- _What you need to do_
Pull every line from the records that has the word "Προσκλήσεις" in it.

- _Dataset excerpts_
- - - - -
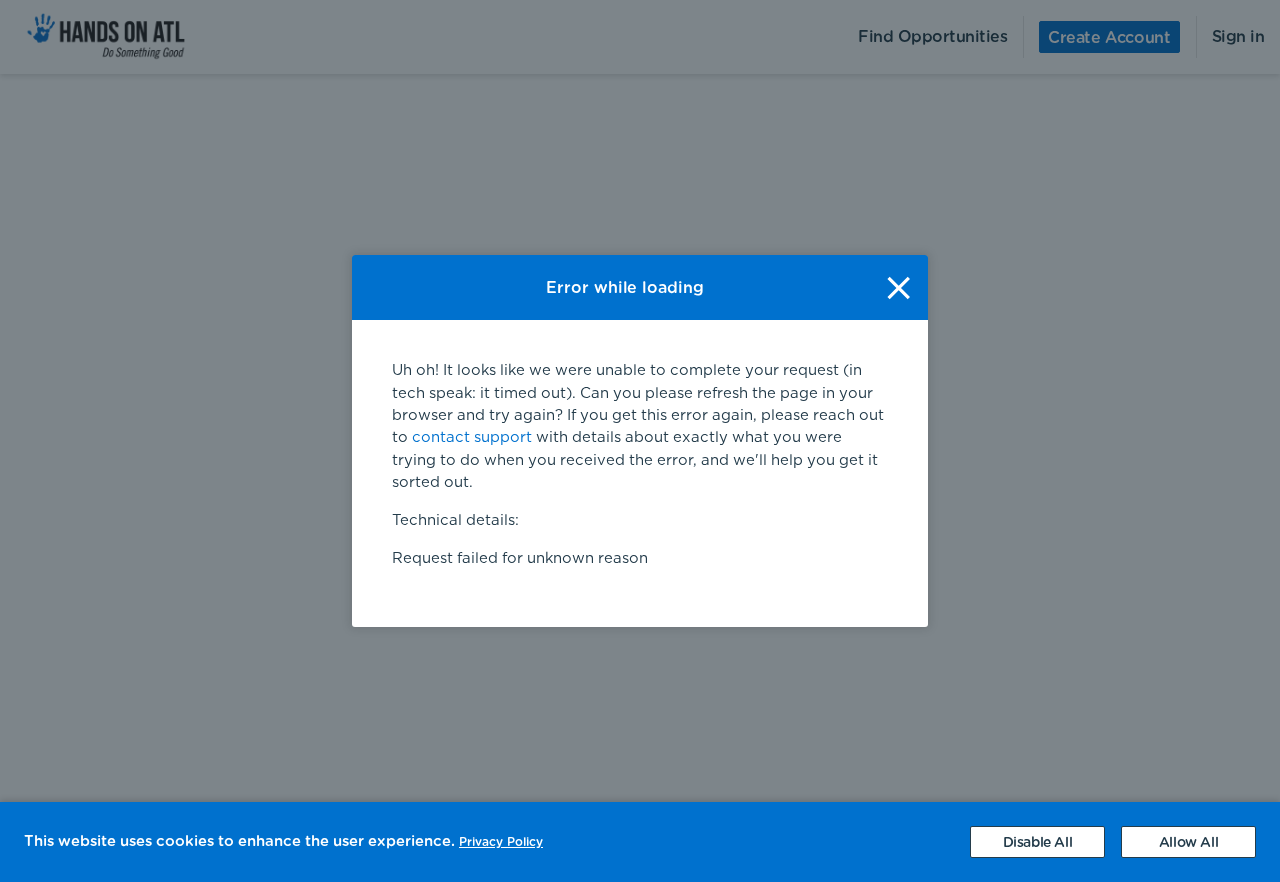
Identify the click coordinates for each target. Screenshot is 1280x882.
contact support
- - - - -
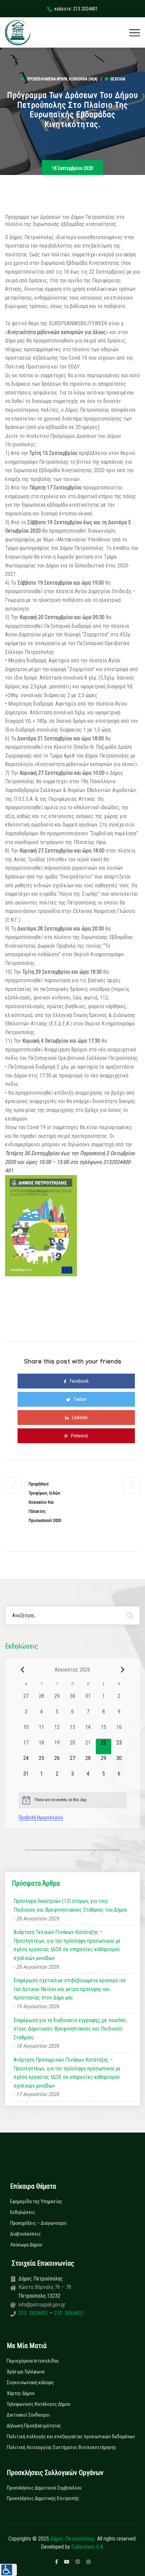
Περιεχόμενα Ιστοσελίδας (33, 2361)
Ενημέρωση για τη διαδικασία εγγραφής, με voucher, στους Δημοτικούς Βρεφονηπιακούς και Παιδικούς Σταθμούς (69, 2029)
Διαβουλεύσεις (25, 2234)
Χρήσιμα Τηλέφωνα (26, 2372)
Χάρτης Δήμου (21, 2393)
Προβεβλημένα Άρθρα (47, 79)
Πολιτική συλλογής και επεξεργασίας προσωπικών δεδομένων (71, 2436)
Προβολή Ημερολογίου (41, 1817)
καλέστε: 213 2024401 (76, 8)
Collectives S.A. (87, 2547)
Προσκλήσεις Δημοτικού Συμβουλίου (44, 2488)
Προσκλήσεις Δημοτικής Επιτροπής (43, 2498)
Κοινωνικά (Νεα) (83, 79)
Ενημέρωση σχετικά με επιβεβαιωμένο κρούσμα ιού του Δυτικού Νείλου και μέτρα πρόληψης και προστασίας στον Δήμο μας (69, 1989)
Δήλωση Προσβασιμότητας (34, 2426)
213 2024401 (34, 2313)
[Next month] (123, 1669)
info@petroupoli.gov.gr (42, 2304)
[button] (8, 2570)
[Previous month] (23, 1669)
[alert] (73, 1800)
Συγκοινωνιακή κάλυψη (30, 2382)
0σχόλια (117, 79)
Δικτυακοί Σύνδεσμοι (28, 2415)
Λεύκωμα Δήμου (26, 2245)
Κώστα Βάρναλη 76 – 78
- - - - -
- _Answer box_
Προσκλήσεις Δημοτικού Συμβουλίου (44, 2488)
Προσκλήσεις Δημοτικής Επιτροπής (43, 2498)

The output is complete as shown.